A mudança não só não surtiu efeito, mas ajudou os eslovenos a fazer os dois gols. No primeiro tento dos europeus, Valter Birsa teve bastante espaço entre Torres e Onyewu para pensar e disparar um letal chute de esquerda que pegou Howard adiantado e despreparado.
Após o primeiro gol, os ianques melhoraram e depois de perderem duas boas oportunidades de gol, uma com Torres e outra com Donovan, novamente apareceu o espaço entre a zaga e os meias centrais e o atacante Novakovic deixou Ljubijankic na cara do gol para ampliar para os eslovenos.

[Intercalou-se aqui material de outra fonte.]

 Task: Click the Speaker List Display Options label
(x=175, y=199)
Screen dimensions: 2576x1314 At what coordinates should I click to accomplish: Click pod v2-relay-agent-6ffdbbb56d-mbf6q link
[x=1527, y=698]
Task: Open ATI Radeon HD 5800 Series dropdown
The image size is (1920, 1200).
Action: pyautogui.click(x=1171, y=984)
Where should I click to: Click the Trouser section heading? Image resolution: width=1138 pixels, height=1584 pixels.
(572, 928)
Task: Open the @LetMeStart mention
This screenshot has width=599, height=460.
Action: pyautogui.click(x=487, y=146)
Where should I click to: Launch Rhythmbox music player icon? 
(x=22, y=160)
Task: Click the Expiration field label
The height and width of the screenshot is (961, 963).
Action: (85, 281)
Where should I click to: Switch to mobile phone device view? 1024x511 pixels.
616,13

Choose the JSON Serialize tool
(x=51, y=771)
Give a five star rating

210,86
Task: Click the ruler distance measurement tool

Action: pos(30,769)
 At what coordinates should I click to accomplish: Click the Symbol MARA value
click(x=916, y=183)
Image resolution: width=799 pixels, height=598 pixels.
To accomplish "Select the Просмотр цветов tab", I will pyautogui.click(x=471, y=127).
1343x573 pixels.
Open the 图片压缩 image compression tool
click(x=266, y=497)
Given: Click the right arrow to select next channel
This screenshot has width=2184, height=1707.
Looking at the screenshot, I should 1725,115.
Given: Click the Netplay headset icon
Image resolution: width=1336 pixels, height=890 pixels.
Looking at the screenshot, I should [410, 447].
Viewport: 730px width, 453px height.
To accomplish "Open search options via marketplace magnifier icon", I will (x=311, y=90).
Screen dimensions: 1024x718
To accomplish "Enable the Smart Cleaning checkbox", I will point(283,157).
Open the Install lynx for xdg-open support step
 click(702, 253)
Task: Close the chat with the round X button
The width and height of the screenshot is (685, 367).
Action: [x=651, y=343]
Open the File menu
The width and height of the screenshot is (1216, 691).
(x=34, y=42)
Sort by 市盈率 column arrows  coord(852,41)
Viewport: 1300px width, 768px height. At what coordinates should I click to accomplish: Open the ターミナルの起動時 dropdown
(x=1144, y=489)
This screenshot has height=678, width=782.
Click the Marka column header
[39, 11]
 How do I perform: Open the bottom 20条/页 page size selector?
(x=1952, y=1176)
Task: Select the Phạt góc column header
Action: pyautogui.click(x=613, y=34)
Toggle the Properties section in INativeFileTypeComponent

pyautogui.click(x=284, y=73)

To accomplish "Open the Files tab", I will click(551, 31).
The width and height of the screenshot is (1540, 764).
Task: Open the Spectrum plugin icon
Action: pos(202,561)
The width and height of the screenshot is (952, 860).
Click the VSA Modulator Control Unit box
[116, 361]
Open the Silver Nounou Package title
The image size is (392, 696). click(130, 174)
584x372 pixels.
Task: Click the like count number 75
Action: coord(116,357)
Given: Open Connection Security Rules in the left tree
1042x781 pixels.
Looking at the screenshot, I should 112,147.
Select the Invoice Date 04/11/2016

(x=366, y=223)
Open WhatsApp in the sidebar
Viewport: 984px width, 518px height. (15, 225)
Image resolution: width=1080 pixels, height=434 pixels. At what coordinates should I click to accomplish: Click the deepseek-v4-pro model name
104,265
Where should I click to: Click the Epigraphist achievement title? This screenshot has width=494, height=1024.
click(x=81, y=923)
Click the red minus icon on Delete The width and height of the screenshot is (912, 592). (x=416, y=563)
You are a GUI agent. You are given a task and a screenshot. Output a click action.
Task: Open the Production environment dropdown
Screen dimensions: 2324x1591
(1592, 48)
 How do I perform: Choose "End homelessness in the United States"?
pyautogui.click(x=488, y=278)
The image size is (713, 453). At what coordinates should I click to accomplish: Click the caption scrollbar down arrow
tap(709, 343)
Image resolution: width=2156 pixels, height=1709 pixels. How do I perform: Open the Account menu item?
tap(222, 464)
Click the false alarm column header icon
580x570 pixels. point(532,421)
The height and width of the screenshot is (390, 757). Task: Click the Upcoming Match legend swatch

No intervalo, Bradley atendeu o clamor deste que vos escreve. Tirou Findley e colocou Feilhaber, meia nascido no Brasil. Além dessa alteração, Edu entrou no lugar de Torres. Com isso, os EUA voltaram ao esquema original, com Edu a frente da zaga, Bradley liberado para atacar, Donovan aberto pela direita, Feilhaber fechando o meio e Dempsey mais aberto pela esquerda.
E as mudanças surgiram efeito rapidamente, já que aos três minutos, Donovan avançou pela direita e só parou quando colocou a bola no fundo das redes de Handanovic. Depois disso, foi uma grande pressão dos americanos, que empataram o jogo em uma das subidas de Michael Bradley, filho do técnico, ao ataque. O meia aproveitou uma bola ajeitada por Altidore e tocou por cima do goleiro esloveno.
O que seria uma derrota fácil virou um empate, devido à persistência dos ianques. Só que esse empate ficou com gosto de revés, visto que Maurice Edu virou o jogo para os americanos depois de uma falta cobrada por Donovan, mas o juiz apitou uma falta completamente inexistente, o que deixou todos os jogadores inconformados.
Fica a lição: não entrar tão mole contra a Argélia, que encaixotou muito bem a Inglaterra e pode fazer o mesmo com a seleção de Bradley. E ir ao ataque será importante, visto que uma vitória por dois gols de diferença classifica os americanos para a próxima fase, mas não podem acontecer descuidos como os que ocorreram contra a Eslovênia.